Climate fundraisers coming for Dutton’s seat

TEAL/SILKS

Fundraising group Climate 200 has set its sights on Opposition Leader Peter Dutton’s seat of Dickson, the AFR reports, which is held on a mere 1.7% margin. It’ll back candidates in some 19 seats in total, and just two are held by Labor (ACT’s Bean and Tasmania’s Franklin). Other high-profile Coalition-held seats in the eco-juggernaut’s sights include deputy Liberal leader Sussan Ley’s Farrer, Russell Broadbent’s Monash (he quit the Liberals to sit on the crossbench after he lost pre-selection, so the Liberal running will be Mary Aldred), Paul Fletcher’s Bradfield in Sydney’s upper north shore, and former Home Affairs minister Karen Andrews’ McPherson. Climate 200 is raising money to fund a new wave of teal hopefuls — they won six seats at the last election, including then treasurer Josh Frydenberg’s in a massive upset for the Libs.

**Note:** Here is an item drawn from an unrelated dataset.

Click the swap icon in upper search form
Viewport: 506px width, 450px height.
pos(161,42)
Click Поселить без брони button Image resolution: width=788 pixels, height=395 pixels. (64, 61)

Meanwhile, the lawyer representing Coalition Senator Linda Reynolds in her defamation battle, Martin Bennett, has been fined for “grossly careless” professional misconduct in a different case, The West Australian ($) reports, after revealing protected mental health information while trying to get a guardian for his client’s father. The State Administrative Tribunal said the info, inside an affidavit, should never have been filed in the Supreme Court. Finally, The Australian ($) reports Bruce Lehrmann’s silk Steven Whybrow said his partner gave him an ultimatum — it’s Bruce or me. “I’ve decided to choose her,” he said to laughter, saying this week’s failed defamation result was “the end of it for me, thank God”. Whybrow also said he hasn’t read the judgment handed down by Justice Michael Lee yet, comparing it to a school textbook for a “subject that you’re sick of”.

A SHOT AT THE BUDGET

Australia is spending more money on Defence than ever before, Defence Minister Richard Marles says. It’ll increase some $50.3 billion over the next 10 years to $330 billion (up from $270 billion under the Coalition), The Australian ($) reports, but that didn’t stop the Coalition’s Defence spokesperson Andrew Hastie from branding it a “very modest boost” (to be fair, just 5.7% of the extra funds will roll out in the next four years). Also in yesterday’s Defence investment program: we’ll claw back some $72 billion from scrapping weapons programs, including ditching plans for an extra 28 joint strike fighters (saving us $3 billion) and two support vessels ($4.1 billion). Marles added that the Australian Defence Force should recruit New Zealanders and Pacific Islanders to fill the 4,400-person staff shortage.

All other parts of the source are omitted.